Tcl Source Code

View Ticket
Login
Ticket UUID: 17a1cb8d6e2a51bde1d5d4a6e55f7d42e408cbbc
Title: Tcl 9: "illegal byte sequence" ?!
Type: Bug Version: 9.0a4, trunk
Submitter: pointsman Created on: 2022-12-12 23:44:57
Subsystem: 25. Channel System Assigned To: jan.nijtmans
Priority: 5 Medium Severity: Minor
Status: Closed Last Modified: 2022-12-20 09:46:27
Resolution: Fixed Closed By: jan.nijtmans
    Closed on: 2022-12-20 09:46:27
Description: (text/x-fossil-plain)
With 252e282cd21b (2022-12-12 06:11:22 UTC)

# Create the test data
package require Tcl 9
set fd [open data.txt w+]
fconfigure $fd -encoding utf-8
puts $fd "A\U10FFFFBCDE"
close $fd


# The data is a valid UTF-8 encoded Unicode string
# in the understanding of Tcl.

# Try to read it
package require Tcl 9
set fd [open "data.txt"]
fconfigure $fd -encoding utf-8 -strictencoding 1 -nocomplainencoding 0
set data ""
while {![eof $fd]} {
    append data [read $fd]
}
# Not reached with this test data
puts [string length $data]
close $fd

I get:

error reading "file6": illegal byte sequence
    while executing
"read $fd"
    ("while" body line 2)
etc.


Expected behaviour:

Read the data without raising error.
User Comments: jan.nijtmans added on 2022-12-20 09:46:27: (text/x-fossil-wiki)
Branch now merged to core-8-branch and trunk. Closing

jan.nijtmans added on 2022-12-19 22:21:28: (text/x-fossil-wiki)
As there seems no interest to check for noncharacters, remove those checks. See [cbaa5e70167db75b]

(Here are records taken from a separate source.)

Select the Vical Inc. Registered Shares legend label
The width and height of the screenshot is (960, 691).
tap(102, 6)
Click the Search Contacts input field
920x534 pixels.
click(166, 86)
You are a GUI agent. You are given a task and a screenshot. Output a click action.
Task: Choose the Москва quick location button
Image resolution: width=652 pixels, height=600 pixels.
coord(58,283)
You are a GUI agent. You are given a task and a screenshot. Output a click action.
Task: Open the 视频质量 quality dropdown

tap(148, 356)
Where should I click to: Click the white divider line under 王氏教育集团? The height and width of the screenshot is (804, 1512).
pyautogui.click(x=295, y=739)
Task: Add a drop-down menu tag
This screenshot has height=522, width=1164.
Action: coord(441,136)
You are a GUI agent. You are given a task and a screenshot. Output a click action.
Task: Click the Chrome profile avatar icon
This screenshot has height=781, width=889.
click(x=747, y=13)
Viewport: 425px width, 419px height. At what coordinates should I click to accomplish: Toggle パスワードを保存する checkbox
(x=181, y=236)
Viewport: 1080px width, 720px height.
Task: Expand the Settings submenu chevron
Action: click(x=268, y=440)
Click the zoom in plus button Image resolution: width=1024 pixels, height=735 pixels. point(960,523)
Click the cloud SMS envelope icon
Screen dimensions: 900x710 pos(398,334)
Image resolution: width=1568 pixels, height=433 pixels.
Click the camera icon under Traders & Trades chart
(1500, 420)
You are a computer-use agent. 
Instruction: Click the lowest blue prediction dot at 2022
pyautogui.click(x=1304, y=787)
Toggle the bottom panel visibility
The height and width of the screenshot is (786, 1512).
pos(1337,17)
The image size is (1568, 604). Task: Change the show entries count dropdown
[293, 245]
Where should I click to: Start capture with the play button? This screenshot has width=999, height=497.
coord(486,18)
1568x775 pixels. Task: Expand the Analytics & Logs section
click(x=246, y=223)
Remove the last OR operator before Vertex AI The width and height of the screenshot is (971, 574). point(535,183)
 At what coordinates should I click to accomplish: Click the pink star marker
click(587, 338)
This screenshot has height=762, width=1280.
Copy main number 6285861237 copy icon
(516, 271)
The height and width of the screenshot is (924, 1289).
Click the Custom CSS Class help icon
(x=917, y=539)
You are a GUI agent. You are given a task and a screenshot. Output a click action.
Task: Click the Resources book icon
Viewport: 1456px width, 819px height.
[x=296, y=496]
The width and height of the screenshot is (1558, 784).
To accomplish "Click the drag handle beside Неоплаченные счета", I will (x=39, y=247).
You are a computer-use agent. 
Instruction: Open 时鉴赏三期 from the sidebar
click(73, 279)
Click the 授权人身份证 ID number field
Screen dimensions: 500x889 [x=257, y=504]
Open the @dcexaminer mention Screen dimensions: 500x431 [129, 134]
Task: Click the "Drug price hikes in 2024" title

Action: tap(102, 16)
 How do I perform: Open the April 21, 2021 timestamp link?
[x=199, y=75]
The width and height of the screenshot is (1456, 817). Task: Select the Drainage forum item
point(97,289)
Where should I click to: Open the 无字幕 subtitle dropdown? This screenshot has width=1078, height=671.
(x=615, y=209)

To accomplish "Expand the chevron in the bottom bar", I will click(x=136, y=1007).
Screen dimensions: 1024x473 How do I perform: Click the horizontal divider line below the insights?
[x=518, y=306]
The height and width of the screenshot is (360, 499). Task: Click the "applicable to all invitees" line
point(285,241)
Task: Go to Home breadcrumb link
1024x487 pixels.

jan.nijtmans added on 2022-12-13 11:47:09: (text/x-fossil-wiki)
B.T.W. I know that "illegal byte sequence" is not the best error-message we can think of. But that's a limination of the channel code, that we are restricted to POSIX errors. This one is the closest to the truth.

jan.nijtmans added on 2022-12-13 07:59:45: (text/x-fossil-wiki)
Does [05414ca78462df68|this] clarify the situation?

Referring to ticket [084ab982fe], you asked there:

> Why do we have the fconfigure -strict mode at all? 

Apparently, -strict is not the right option for you.